In the carnage of Gaza and the Middle East, the most unlikely people have stepped forward from their grief to offer moral leadership.
The family of Naftali Fraenkel, a 16-year-old Jewish boy who was one of three kidnapped and murdered, said in a statement after the apparent revenge killing of a Palestinian boy: “There is no difference between Arab blood and Jewish blood. Murder is murder.”
Likewise, the father of Muhammad Hussein Abu Khdeir, the Palestinian boy, said: “I am against kidnapping and killing. Whether Jew or Arab, who would accept that his son or daughter would be kidnapped and killed? I call on both sides to stop the bloodshed.”
Thus those who have lost the most, who have the greatest reason for revenge, offer the greatest wisdom. Yet, instead, it is now hard-liners on each side who are driving events, in turn empowering hard-liners on the other side.
They purport to be defenders of their people, but in fact they’ve repeatedly demonstrated myopia and taken actions that ultimately created vulnerability and weakness.

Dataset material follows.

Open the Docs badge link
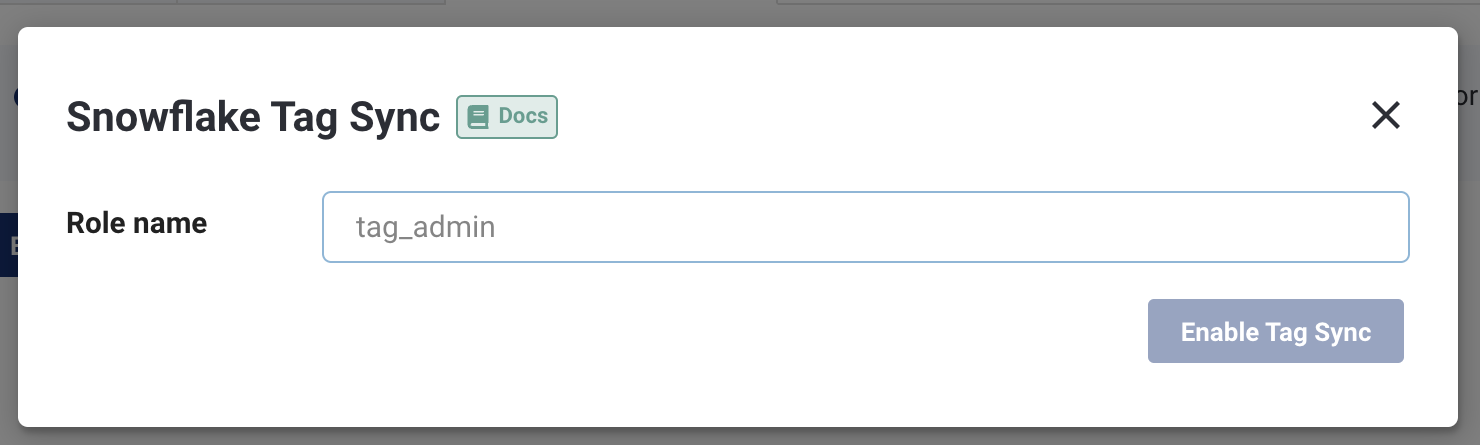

After all, it was Israel itself that helped nurture Hamas and its predecessors in the 1970s and ’80s. The late Eyad El-Sarraj, a prominent psychiatrist in Gaza, warned Israel’s governor that he was “playing with fire” by nurturing religious militants.
Similar shortsightedness unfolded to the north. The Israeli invasion of Lebanon in 1982 inadvertently helped lead to the rise of its enemy there, Hezbollah.
Likewise, it was Hamas extremism and violence after the 2005 Gaza withdrawal that undermined Israeli moderates and led to the rise of the hard-liners who today are bombing Gaza. Israel helped create Hamas, and Hamas helped created today’s Israel.
The only way out in the long run is a two-state peace agreement. It’s true that one is not achievable now, but the aim should be to take steps that make a peace deal possible in 10 or 20 years.
Israel could learn a lesson from Britain and Spain, both of which managed to defeat terrorist challenges that were once seen as insoluble. The analogy is imperfect, for rockets weren’t falling on London or Madrid. But Spain could have sent troops to quash Basque terrorists, and Britain could have bulldozed the offices of the IRA’s political wing in Belfast.
Instead, Spain gave autonomy to the Basque Country and Prime Minister Margaret Thatcher negotiated an agreement in 1985 that was criticized at the time for rewarding terrorists. This was painful and controversial, and it was by no means an instant success. Eventually, this approach proved transformative.
Today, in Middle Eastern terms, the analogue would be a minimalist response, not a maximalist one. It would be a halt to settlements, cooperation to bolster Mahmoud Abbas and other moderate Palestinians, and an easing of the economic choke hold on Gaza to strengthen businesses there as a check on Hamas.
None of this is easy or certain. Secretary of State John Kerry’s admirable but failed peace initiative suggests that mutual distrust is so great that it may take years to lay the groundwork, so let’s get started.
When the families of a murdered Palestinian and a murdered Jew each call for humanity toward the other, it’s easy to dismiss the plea as naive, inconsistent with harsh realities on the ground. But what we’ve actually seen for decades is that aggression on one side boomerangs and leads to aggression on the other.